Your assignment:
Set down exactly the lines below between the line holding "Support Topics (951, 1463)" and the line holding "141 votes (1123, 485)", inclusive; no other line belongs in the answer.

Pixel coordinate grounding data
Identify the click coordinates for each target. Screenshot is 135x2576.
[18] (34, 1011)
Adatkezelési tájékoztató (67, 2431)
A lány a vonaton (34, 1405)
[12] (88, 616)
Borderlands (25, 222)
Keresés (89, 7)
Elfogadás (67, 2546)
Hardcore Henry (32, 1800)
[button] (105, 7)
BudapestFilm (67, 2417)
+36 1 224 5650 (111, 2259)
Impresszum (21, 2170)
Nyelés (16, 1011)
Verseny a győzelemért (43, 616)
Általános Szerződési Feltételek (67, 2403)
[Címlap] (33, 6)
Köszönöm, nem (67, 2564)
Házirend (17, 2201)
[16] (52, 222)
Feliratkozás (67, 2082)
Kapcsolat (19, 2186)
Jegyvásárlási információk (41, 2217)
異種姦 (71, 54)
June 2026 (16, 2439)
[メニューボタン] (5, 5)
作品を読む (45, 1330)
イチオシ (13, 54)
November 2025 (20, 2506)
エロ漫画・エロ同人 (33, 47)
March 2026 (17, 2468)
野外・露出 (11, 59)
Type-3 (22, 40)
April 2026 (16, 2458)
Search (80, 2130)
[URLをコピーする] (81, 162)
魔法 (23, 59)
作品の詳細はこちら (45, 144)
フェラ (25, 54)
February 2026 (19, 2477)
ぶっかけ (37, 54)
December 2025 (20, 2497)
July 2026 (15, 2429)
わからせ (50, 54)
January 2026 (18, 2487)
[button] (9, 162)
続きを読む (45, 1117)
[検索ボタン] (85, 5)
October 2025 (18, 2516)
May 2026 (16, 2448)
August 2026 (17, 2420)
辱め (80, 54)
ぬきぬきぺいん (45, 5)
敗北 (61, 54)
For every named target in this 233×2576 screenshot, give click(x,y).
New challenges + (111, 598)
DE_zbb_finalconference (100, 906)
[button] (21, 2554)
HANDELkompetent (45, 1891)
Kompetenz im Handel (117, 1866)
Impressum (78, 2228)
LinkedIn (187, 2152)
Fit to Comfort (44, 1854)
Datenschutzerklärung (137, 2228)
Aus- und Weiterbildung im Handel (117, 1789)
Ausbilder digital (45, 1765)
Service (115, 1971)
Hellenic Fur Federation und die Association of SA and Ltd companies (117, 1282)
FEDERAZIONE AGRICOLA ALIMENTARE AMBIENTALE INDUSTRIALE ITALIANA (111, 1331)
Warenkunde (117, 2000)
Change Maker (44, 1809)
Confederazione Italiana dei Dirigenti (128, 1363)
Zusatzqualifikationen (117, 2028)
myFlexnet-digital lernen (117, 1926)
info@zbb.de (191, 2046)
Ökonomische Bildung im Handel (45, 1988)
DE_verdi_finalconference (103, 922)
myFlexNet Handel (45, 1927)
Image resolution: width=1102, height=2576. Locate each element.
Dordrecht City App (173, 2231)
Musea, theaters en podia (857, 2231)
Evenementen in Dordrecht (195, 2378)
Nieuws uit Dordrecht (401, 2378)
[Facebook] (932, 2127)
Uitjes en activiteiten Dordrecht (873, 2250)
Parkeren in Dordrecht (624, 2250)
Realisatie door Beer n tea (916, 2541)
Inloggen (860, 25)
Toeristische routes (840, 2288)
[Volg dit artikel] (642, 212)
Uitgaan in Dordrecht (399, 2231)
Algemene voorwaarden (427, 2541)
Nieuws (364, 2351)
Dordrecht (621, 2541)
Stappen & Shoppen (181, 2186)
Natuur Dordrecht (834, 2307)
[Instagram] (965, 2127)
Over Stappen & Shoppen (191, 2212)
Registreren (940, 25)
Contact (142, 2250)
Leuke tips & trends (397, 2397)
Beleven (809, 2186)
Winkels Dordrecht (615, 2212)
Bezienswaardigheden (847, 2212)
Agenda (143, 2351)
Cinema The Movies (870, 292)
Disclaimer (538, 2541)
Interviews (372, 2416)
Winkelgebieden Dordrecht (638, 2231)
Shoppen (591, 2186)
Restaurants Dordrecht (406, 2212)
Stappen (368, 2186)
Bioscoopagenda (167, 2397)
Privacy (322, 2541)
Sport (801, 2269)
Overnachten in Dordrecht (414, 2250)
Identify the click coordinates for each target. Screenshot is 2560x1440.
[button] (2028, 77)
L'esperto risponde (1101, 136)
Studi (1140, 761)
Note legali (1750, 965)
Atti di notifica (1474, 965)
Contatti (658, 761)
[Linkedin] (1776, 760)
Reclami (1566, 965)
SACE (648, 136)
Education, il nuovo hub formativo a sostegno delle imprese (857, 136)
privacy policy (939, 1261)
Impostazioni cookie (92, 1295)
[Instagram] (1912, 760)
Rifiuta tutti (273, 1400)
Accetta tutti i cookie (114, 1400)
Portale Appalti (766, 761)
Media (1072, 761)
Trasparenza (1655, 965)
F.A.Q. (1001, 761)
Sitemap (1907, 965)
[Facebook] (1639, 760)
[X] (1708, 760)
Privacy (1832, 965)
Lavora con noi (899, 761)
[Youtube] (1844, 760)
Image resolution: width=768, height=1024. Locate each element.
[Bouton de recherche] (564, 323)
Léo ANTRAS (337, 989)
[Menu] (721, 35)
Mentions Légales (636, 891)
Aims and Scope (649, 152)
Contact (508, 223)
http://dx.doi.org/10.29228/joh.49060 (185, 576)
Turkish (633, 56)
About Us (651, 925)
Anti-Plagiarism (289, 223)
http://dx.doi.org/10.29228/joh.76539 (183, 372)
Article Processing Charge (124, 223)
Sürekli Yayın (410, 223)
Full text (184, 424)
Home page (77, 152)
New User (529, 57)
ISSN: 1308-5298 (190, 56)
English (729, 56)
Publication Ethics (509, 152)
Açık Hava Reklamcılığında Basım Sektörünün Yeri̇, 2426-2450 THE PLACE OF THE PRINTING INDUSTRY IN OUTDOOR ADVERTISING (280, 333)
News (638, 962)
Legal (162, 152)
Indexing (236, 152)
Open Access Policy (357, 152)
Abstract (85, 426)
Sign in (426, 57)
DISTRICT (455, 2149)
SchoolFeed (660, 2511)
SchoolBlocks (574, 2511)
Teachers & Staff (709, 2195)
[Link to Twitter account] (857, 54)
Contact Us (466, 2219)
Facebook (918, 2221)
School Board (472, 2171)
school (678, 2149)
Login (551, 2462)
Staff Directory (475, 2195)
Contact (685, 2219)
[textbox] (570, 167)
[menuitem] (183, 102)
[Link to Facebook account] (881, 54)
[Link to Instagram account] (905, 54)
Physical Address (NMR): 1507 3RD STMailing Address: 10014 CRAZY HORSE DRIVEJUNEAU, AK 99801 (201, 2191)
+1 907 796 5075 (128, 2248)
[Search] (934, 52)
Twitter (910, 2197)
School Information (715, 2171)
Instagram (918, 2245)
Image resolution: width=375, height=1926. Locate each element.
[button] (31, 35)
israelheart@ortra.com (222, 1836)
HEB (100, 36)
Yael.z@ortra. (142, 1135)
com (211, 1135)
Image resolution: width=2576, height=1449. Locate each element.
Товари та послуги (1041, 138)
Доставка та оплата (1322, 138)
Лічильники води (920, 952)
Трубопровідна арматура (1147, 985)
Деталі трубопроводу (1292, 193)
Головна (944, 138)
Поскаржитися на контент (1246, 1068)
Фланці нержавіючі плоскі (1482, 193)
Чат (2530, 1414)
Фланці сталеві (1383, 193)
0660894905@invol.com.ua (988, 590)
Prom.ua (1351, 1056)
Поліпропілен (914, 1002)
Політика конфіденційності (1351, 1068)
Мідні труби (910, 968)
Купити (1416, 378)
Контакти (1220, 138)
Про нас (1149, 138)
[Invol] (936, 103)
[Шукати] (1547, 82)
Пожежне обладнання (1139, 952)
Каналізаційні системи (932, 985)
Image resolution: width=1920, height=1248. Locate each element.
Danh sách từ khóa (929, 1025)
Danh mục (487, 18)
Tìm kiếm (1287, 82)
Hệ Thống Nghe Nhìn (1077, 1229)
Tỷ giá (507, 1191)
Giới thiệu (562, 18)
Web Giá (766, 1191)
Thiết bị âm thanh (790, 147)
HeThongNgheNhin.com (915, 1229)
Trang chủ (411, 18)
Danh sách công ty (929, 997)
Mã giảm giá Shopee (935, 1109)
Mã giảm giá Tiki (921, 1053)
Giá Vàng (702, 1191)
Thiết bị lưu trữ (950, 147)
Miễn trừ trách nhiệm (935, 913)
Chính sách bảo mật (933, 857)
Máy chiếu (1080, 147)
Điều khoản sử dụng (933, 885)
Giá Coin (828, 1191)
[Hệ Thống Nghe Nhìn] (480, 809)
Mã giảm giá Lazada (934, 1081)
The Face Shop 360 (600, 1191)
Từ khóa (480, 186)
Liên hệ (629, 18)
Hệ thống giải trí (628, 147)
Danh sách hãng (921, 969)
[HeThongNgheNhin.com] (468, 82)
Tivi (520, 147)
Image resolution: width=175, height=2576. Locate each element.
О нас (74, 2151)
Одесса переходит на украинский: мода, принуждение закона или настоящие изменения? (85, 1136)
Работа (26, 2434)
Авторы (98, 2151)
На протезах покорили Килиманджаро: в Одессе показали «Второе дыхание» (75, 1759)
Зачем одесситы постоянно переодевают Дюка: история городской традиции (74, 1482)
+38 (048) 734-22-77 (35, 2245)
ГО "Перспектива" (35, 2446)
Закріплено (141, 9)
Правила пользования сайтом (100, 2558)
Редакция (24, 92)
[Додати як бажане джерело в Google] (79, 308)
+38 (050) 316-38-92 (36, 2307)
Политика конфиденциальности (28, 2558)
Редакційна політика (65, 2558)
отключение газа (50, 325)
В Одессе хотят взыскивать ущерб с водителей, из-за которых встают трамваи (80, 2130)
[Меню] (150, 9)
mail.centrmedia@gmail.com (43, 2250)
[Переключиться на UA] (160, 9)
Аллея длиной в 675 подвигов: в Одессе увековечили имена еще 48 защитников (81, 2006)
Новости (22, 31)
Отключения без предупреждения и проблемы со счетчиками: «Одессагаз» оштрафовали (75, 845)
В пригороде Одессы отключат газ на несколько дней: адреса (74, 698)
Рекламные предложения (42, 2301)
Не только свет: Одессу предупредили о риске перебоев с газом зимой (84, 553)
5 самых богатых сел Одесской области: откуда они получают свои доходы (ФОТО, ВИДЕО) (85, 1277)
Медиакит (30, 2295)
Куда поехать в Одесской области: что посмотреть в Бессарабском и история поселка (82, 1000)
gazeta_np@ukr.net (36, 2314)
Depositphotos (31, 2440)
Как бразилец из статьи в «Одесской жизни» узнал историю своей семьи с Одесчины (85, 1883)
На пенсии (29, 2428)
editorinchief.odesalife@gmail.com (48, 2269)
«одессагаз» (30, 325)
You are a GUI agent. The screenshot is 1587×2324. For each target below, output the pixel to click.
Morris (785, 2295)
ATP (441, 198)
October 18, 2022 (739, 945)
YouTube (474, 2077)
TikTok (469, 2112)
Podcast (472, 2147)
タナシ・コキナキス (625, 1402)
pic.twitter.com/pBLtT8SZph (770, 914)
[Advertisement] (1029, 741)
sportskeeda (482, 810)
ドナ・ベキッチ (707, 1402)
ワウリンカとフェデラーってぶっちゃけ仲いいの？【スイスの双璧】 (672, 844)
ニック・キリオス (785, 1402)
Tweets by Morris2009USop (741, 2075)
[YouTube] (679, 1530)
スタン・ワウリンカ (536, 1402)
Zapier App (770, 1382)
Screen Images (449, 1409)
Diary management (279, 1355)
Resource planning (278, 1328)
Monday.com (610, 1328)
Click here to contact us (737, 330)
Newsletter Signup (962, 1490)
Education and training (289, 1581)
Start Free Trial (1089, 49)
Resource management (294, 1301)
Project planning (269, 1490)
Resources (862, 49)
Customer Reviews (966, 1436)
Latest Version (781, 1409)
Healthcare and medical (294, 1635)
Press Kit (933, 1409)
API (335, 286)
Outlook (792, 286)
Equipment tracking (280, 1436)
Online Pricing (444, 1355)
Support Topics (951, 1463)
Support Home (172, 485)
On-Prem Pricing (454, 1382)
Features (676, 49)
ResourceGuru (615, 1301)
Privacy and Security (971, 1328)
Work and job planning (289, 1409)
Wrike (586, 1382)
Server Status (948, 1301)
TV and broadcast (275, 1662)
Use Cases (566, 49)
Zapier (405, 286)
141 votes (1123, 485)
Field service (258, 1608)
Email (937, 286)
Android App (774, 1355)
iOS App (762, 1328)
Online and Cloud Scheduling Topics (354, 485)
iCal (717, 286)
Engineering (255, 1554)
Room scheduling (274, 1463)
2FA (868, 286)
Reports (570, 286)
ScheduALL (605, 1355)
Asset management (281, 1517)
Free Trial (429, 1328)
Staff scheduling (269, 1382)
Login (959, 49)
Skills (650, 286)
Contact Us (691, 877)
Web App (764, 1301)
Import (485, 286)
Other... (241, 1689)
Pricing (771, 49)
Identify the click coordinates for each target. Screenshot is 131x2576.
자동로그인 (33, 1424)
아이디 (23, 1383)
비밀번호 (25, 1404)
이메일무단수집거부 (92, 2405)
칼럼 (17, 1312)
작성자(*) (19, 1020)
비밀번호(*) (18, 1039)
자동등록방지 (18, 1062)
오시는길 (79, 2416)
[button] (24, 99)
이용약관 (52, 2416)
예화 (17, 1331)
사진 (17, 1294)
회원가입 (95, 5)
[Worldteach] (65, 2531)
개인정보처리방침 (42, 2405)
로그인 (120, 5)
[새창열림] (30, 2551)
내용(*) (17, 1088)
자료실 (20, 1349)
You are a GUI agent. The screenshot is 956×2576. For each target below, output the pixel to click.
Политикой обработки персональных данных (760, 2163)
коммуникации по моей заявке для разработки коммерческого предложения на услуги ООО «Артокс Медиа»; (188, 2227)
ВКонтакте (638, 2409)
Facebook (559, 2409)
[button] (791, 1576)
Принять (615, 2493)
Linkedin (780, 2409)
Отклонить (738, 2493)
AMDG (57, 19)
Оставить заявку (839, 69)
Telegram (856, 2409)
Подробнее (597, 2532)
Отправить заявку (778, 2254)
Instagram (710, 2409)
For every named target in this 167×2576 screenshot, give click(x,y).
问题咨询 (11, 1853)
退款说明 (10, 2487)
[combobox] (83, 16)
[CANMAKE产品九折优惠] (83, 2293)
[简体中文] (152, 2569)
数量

Solution:
Support Topics (951, 1463)
Support Home (172, 485)
On-Prem Pricing (454, 1382)
Features (676, 49)
ResourceGuru (615, 1301)
Privacy and Security (971, 1328)
Work and job planning (289, 1409)
Wrike (586, 1382)
Server Status (948, 1301)
TV and broadcast (275, 1662)
Use Cases (566, 49)
Zapier (405, 286)
141 votes (1123, 485)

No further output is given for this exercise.